▶ _WORK TO COMPLETE_
Reproduce each of the following records verbatim, in the order given.

▶ _DATA SECTION_

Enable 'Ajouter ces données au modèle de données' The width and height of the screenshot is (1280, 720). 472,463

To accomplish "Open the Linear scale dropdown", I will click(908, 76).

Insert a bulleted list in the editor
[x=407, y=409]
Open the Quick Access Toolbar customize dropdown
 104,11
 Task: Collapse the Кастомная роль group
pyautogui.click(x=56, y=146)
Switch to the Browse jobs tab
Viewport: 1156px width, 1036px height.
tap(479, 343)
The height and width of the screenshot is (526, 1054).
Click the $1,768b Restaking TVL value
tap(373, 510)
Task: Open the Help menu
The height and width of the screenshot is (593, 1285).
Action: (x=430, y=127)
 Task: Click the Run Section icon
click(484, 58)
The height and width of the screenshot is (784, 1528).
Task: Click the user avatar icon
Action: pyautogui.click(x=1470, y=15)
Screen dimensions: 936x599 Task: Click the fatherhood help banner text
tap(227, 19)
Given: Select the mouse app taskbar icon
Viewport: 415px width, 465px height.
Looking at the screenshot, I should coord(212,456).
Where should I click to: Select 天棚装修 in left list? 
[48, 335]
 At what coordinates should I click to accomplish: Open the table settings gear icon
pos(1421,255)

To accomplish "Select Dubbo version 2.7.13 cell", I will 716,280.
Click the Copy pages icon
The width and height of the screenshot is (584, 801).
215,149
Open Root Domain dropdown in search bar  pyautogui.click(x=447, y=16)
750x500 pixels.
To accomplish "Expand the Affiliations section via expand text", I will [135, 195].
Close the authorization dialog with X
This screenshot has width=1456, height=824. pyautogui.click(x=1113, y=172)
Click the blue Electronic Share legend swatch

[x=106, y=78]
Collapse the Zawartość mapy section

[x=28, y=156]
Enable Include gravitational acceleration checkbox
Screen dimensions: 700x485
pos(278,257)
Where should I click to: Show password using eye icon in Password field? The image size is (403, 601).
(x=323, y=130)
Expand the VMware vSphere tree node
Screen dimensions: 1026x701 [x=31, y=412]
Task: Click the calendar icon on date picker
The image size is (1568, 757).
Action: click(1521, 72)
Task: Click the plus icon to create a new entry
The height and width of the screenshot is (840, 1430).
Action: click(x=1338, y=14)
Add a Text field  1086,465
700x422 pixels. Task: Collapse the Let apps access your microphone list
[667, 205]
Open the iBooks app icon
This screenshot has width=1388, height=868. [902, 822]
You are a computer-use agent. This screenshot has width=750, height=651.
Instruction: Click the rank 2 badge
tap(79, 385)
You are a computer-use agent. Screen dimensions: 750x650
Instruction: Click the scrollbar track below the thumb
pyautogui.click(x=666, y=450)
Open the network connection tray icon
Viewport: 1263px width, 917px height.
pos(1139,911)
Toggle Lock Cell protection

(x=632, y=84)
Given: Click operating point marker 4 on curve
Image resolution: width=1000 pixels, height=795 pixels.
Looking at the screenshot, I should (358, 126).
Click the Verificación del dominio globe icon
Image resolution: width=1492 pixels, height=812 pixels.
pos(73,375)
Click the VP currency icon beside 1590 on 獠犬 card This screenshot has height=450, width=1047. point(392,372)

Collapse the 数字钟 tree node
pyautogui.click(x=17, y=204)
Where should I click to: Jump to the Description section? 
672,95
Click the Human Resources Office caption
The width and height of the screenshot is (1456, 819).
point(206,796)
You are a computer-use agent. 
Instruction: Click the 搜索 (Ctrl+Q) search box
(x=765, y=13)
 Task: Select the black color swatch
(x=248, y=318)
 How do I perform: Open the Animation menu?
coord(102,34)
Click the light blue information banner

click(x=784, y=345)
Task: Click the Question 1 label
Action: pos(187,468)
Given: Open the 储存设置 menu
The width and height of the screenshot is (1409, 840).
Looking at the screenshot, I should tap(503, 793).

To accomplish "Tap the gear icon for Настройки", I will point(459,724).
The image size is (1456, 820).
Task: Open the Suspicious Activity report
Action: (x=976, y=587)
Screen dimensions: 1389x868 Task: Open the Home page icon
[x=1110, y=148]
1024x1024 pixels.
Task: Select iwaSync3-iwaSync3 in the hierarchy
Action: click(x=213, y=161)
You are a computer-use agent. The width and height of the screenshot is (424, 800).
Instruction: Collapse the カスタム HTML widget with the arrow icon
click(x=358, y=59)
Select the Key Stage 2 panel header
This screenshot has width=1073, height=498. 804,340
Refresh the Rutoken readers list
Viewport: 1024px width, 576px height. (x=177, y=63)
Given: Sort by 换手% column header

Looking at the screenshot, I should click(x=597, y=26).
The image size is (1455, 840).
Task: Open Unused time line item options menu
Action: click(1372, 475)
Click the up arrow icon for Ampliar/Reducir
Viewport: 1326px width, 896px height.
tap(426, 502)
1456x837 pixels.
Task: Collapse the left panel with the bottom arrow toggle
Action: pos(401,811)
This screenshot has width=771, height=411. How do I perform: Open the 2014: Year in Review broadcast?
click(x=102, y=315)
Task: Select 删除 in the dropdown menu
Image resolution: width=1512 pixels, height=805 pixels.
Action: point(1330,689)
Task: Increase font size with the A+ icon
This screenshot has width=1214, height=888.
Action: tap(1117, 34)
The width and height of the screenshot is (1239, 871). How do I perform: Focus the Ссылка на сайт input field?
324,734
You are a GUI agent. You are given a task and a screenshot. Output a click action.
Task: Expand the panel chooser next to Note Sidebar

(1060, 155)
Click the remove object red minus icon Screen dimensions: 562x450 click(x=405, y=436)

▶ _OUTPUT BELOW_
Enable 'Ajouter ces données au modèle de données' The width and height of the screenshot is (1280, 720). 472,463

To accomplish "Open the Linear scale dropdown", I will click(908, 76).

Insert a bulleted list in the editor
[x=407, y=409]
Open the Quick Access Toolbar customize dropdown
 104,11
 Task: Collapse the Кастомная роль group
pyautogui.click(x=56, y=146)
Switch to the Browse jobs tab
Viewport: 1156px width, 1036px height.
tap(479, 343)
The height and width of the screenshot is (526, 1054).
Click the $1,768b Restaking TVL value
tap(373, 510)
Task: Open the Help menu
The height and width of the screenshot is (593, 1285).
Action: (x=430, y=127)
 Task: Click the Run Section icon
click(484, 58)
The height and width of the screenshot is (784, 1528).
Task: Click the user avatar icon
Action: pyautogui.click(x=1470, y=15)
Screen dimensions: 936x599 Task: Click the fatherhood help banner text
tap(227, 19)
Given: Select the mouse app taskbar icon
Viewport: 415px width, 465px height.
Looking at the screenshot, I should coord(212,456).
Where should I click to: Select 天棚装修 in left list? 
[48, 335]
 At what coordinates should I click to accomplish: Open the table settings gear icon
pos(1421,255)

To accomplish "Select Dubbo version 2.7.13 cell", I will 716,280.
Click the Copy pages icon
The width and height of the screenshot is (584, 801).
215,149
Open Root Domain dropdown in search bar  pyautogui.click(x=447, y=16)
750x500 pixels.
To accomplish "Expand the Affiliations section via expand text", I will [135, 195].
Close the authorization dialog with X
This screenshot has width=1456, height=824. pyautogui.click(x=1113, y=172)
Click the blue Electronic Share legend swatch

[x=106, y=78]
Collapse the Zawartość mapy section

[x=28, y=156]
Enable Include gravitational acceleration checkbox
Screen dimensions: 700x485
pos(278,257)
Where should I click to: Show password using eye icon in Password field? The image size is (403, 601).
(x=323, y=130)
Expand the VMware vSphere tree node
Screen dimensions: 1026x701 [x=31, y=412]
Task: Click the calendar icon on date picker
The image size is (1568, 757).
Action: click(1521, 72)
Task: Click the plus icon to create a new entry
The height and width of the screenshot is (840, 1430).
Action: click(x=1338, y=14)
Add a Text field  1086,465
700x422 pixels. Task: Collapse the Let apps access your microphone list
[667, 205]
Open the iBooks app icon
This screenshot has width=1388, height=868. [902, 822]
You are a computer-use agent. This screenshot has width=750, height=651.
Instruction: Click the rank 2 badge
tap(79, 385)
You are a computer-use agent. Screen dimensions: 750x650
Instruction: Click the scrollbar track below the thumb
pyautogui.click(x=666, y=450)
Open the network connection tray icon
Viewport: 1263px width, 917px height.
pos(1139,911)
Toggle Lock Cell protection

(x=632, y=84)
Given: Click operating point marker 4 on curve
Image resolution: width=1000 pixels, height=795 pixels.
Looking at the screenshot, I should (358, 126).
Click the Verificación del dominio globe icon
Image resolution: width=1492 pixels, height=812 pixels.
pos(73,375)
Click the VP currency icon beside 1590 on 獠犬 card This screenshot has height=450, width=1047. point(392,372)

Collapse the 数字钟 tree node
pyautogui.click(x=17, y=204)
Where should I click to: Jump to the Description section? 
672,95
Click the Human Resources Office caption
The width and height of the screenshot is (1456, 819).
point(206,796)
You are a computer-use agent. 
Instruction: Click the 搜索 (Ctrl+Q) search box
(x=765, y=13)
 Task: Select the black color swatch
(x=248, y=318)
 How do I perform: Open the Animation menu?
coord(102,34)
Click the light blue information banner

click(x=784, y=345)
Task: Click the Question 1 label
Action: pos(187,468)
Given: Open the 储存设置 menu
The width and height of the screenshot is (1409, 840).
Looking at the screenshot, I should tap(503, 793).

To accomplish "Tap the gear icon for Настройки", I will point(459,724).
The image size is (1456, 820).
Task: Open the Suspicious Activity report
Action: (x=976, y=587)
Screen dimensions: 1389x868 Task: Open the Home page icon
[x=1110, y=148]
1024x1024 pixels.
Task: Select iwaSync3-iwaSync3 in the hierarchy
Action: click(x=213, y=161)
You are a computer-use agent. The width and height of the screenshot is (424, 800).
Instruction: Collapse the カスタム HTML widget with the arrow icon
click(x=358, y=59)
Select the Key Stage 2 panel header
This screenshot has width=1073, height=498. 804,340
Refresh the Rutoken readers list
Viewport: 1024px width, 576px height. (x=177, y=63)
Given: Sort by 换手% column header

Looking at the screenshot, I should click(x=597, y=26).
The image size is (1455, 840).
Task: Open Unused time line item options menu
Action: click(1372, 475)
Click the up arrow icon for Ampliar/Reducir
Viewport: 1326px width, 896px height.
tap(426, 502)
1456x837 pixels.
Task: Collapse the left panel with the bottom arrow toggle
Action: pos(401,811)
This screenshot has width=771, height=411. How do I perform: Open the 2014: Year in Review broadcast?
click(x=102, y=315)
Task: Select 删除 in the dropdown menu
Image resolution: width=1512 pixels, height=805 pixels.
Action: point(1330,689)
Task: Increase font size with the A+ icon
This screenshot has width=1214, height=888.
Action: tap(1117, 34)
The width and height of the screenshot is (1239, 871). How do I perform: Focus the Ссылка на сайт input field?
324,734
You are a GUI agent. You are given a task and a screenshot. Output a click action.
Task: Expand the panel chooser next to Note Sidebar

(1060, 155)
Click the remove object red minus icon Screen dimensions: 562x450 click(x=405, y=436)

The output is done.